How much does horror really inform our views on gender? Most would agree that the media we consume influences the way we view the world. When you’re exposed to something through a certain lens, it influences how you interact with it in real life. Especially if the on-screen portrayal is the only exposure you’ve had. Vice versa, when we have more experience with something in real life it can affect how we feel about a text. Someone who has to tolerate misogyny at work every day is going to be bothered when a film normalizes rather than condemns misogynistic characters.
The basis of horror is that it pits a representative “us” against a representative “them.” Consuming horror tells us what (or who) to be afraid of. On the surface, we should be afraid of ghosts, home invaders, and demons, but getting down to minute details, tropes give us more to be afraid of. Our own past, our own friends and family, premarital sex, drugs, entire communities of people. Tropes have the ability to drive some pretty powerful introspection— but they can also create images in our heads that leave us afraid of those we don’t interact with. Fear is a powerful motivator.

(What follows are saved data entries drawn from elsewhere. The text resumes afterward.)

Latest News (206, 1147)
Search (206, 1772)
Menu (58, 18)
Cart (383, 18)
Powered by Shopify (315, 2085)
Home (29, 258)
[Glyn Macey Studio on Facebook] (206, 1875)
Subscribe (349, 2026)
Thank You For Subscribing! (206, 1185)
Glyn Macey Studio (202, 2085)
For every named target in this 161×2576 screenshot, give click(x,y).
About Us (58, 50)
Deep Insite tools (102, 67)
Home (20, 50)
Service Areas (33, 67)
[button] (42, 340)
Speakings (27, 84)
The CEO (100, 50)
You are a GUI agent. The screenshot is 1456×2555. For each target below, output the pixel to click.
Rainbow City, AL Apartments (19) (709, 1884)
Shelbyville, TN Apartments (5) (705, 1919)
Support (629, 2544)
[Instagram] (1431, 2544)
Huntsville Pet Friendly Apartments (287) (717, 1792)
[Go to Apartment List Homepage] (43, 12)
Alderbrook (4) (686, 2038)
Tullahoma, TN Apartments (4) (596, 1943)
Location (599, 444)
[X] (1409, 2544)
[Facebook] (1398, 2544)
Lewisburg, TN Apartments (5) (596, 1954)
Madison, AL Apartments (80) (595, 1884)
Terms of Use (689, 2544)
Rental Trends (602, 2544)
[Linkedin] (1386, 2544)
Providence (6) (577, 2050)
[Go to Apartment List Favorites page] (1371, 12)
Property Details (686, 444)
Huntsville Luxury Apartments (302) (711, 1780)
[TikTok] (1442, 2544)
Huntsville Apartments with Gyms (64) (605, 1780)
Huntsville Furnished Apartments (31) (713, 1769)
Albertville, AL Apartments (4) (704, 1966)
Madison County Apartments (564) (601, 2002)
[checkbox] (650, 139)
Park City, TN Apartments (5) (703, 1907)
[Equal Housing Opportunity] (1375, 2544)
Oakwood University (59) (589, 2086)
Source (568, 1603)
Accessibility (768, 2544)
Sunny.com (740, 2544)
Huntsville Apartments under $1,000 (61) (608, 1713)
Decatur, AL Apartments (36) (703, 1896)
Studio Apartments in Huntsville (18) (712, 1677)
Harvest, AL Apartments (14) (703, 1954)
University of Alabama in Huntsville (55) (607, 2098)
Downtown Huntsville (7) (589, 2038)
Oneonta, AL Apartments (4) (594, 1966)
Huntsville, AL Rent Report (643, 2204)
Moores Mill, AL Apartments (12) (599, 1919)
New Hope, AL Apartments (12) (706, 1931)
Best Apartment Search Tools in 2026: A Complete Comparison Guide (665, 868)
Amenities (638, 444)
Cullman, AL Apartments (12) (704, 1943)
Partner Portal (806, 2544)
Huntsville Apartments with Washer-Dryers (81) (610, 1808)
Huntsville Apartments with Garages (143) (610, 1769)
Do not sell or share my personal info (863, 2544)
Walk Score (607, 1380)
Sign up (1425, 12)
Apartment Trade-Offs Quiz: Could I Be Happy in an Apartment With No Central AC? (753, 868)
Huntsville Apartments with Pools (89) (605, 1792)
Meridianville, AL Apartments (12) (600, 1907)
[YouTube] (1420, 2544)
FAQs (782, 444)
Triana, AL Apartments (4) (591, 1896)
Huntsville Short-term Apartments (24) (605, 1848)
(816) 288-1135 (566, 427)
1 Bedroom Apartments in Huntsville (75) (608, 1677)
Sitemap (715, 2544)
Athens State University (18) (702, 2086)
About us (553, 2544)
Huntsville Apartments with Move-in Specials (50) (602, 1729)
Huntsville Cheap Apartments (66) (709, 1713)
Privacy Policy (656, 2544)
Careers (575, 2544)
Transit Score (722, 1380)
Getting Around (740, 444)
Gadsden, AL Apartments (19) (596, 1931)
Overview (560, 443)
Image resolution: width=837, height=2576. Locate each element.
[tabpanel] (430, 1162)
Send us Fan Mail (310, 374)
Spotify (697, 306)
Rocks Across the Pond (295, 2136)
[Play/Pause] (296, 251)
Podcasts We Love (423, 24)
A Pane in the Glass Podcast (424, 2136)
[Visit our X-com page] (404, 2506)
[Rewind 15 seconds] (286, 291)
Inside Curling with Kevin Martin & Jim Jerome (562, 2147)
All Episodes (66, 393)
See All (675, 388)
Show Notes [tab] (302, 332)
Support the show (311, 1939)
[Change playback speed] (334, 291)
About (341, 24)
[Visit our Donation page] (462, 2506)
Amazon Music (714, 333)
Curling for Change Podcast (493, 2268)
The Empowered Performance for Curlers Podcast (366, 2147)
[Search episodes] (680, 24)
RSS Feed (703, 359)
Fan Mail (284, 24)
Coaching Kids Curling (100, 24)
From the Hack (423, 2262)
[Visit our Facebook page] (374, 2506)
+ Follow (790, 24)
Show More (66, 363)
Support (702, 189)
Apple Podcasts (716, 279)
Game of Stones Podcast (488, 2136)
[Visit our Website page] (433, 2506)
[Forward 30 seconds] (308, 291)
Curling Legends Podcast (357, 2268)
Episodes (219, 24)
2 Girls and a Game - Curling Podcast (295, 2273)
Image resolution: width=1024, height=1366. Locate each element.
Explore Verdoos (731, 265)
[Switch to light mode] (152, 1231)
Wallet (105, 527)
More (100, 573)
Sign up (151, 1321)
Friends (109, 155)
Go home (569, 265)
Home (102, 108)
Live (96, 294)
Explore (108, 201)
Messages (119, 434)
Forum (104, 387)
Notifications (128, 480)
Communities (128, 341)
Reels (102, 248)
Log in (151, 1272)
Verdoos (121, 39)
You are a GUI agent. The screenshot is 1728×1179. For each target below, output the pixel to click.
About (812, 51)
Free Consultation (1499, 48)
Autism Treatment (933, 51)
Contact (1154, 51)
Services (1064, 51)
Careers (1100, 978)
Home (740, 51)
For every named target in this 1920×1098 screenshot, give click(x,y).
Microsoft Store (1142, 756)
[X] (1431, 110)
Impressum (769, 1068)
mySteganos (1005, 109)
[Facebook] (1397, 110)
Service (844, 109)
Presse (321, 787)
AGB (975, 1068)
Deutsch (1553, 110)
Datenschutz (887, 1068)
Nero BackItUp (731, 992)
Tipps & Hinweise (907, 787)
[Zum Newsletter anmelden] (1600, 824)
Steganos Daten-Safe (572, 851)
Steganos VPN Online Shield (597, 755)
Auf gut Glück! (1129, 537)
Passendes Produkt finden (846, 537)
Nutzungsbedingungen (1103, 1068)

It isn’t the only option, though. Being aware of how tropes come into existence is the first step towards examining them critically. Aside from that, horror is beginning to question who gets to define who the “other” really is. In recent films, the enemy often represents deeply rooted structures of power and oppression. We can see what films Some films do this well— Parasite and Us being solid examples— while some left something left to be desired, such as the recent They/Them. Since otherness is used as a weapon in horror, it’s effective to have those who aren’t usually subjected to the feeling become the other through their viewing experience. The good news is that there is plenty of space for horror to grow. In the future, tropes should continue to be changed and built upon and utilized to get new perspectives across rather than being used to reinforce harmful frameworks.